Configuration and Administration of the Unicode and Code Page Environment

This document covers the following topics:

Notation vr:

When used in this document, the notation vr represents the 2-digit ICU version number.


Profile Parameters and Macros

This section lists the profile parameters and macros which are used in conjunction with Unicode and code page support.

Unless otherwise noted, the profile parameters and macros mentioned in this section are explained in detail in the Parameter Reference.

Parameter or Macro Description
CFICU or NTCFICU macro Enables Unicode support for various Unicode settings.

See also CFICU Parameter and CFICU and CP: Session Modes

CMPO or CPAGE keyword subparameter of NTCMPO macro Generates code page-sensitive Natural programs.

See also CPAGE Compiler Option.

CP

Defines the default code page for Natural. This code page is used for the runtime and development environment if not superposed with a code page defined for a single object (for example, for a Natural source).

Only platform-suitable code pages can be used. This means, for example, that no ASCII code page can be defined for a mainframe platform. An initialization error message occurs if a wrong code page is used.

See also CFICU and CP: Session Modes.

CPCVERR

Specifies whether a conversion error that occurs when converting from Unicode to code page or from code page to Unicode or from one code page to another code page results in a Natural error or not.

This parameter is not regarded for the conversion of Natural sources when loading them into the source area or when cataloging them.

It is not regarded whether a Unicode field is converted into the code page before an I/O on a terminal emulation. In this case, the substitution character defined by ICU is replaced by the place holder character which is defined in NATCONFG.

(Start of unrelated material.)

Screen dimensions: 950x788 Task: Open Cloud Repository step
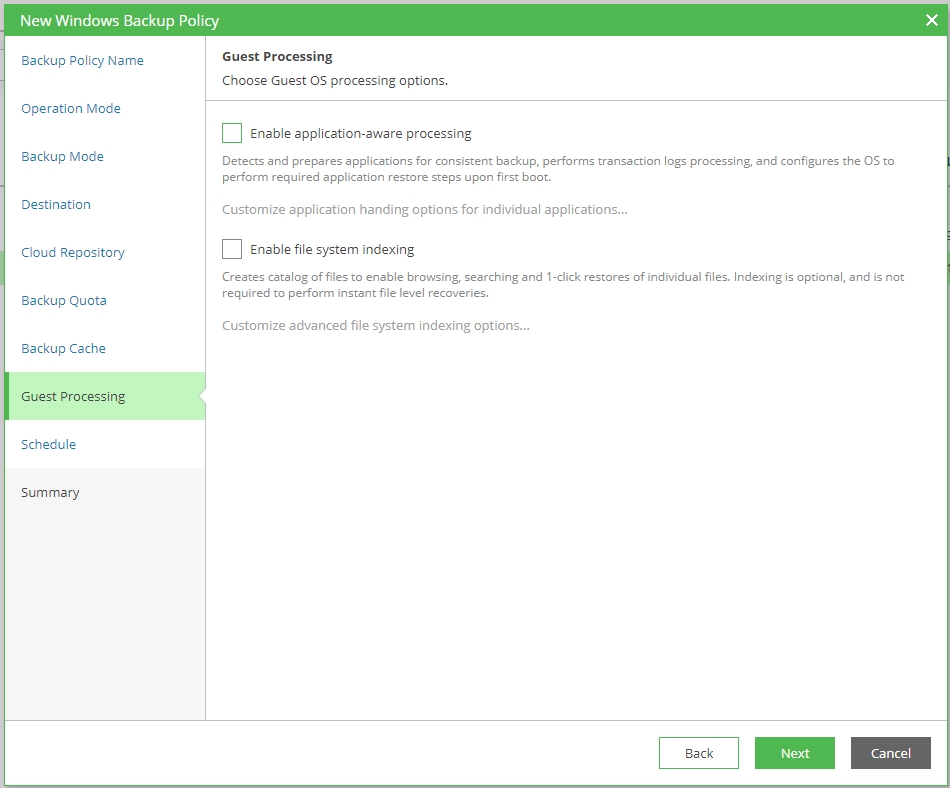coord(73,252)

CPOBJIN Specifies the code page in which the batch input file for data is encoded. This file is defined in the data set CMOBJIN.
CPPRINT Specifies the code page in which the batch output file shall be encoded. This file is defined in the data set CMPRINT.
CPSYNIN Specifies the code page in which the batch input file for commands is encoded. This file is defined in the data set CMSYNIN.
NTCPAGE macro In the NATCONFG module, this macro defines a code page and all related information, such as place holder character, locale ID and collation tables.

See also NTCPAGE Macro.

NTCPAGE and NATCONFG are explained in detail in the Operations documentation.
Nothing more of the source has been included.